INSTRUCTIONS FOR THE TASK:
Check each line of the listing below for the string "green", and copy the ones that have it.

STORED DATA:
= = = =
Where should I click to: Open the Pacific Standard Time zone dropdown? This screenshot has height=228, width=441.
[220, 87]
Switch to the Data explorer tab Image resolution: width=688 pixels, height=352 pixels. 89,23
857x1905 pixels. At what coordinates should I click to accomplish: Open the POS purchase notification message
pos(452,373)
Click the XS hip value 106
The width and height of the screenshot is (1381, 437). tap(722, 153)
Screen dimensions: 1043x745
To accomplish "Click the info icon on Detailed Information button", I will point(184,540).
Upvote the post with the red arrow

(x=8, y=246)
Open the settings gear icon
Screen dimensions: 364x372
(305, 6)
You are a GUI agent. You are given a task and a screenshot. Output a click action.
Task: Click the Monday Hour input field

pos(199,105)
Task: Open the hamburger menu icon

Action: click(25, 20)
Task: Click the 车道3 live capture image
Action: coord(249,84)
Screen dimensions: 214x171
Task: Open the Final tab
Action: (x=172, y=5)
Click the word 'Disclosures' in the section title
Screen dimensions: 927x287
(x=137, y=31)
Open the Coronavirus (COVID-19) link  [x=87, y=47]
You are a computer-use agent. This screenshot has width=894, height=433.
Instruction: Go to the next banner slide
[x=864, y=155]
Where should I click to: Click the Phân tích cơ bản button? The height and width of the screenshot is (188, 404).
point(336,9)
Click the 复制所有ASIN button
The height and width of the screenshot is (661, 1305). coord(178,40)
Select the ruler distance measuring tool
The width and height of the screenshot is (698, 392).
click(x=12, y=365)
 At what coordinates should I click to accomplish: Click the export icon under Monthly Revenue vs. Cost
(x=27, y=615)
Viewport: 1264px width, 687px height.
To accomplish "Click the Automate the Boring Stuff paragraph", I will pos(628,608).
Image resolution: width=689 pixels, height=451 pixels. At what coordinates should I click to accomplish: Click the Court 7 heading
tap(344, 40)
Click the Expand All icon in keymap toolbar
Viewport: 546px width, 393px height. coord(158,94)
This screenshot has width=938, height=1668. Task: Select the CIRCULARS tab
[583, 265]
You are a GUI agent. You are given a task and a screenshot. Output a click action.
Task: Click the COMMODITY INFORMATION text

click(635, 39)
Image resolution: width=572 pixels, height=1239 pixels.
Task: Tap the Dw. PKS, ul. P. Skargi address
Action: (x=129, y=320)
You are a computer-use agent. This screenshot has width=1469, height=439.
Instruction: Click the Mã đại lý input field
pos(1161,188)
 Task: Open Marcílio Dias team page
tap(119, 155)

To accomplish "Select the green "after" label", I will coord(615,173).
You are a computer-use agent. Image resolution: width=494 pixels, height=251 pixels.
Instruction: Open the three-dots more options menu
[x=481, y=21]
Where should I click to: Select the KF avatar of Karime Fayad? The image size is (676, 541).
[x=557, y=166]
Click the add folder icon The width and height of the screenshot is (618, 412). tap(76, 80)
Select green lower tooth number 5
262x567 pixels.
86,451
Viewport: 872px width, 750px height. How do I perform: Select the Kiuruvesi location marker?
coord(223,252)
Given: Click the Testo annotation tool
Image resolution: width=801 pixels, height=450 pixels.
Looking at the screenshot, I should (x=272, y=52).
= = = =
EXERCISE SOLUTION:
To accomplish "Select the green "after" label", I will coord(615,173).
Select green lower tooth number 5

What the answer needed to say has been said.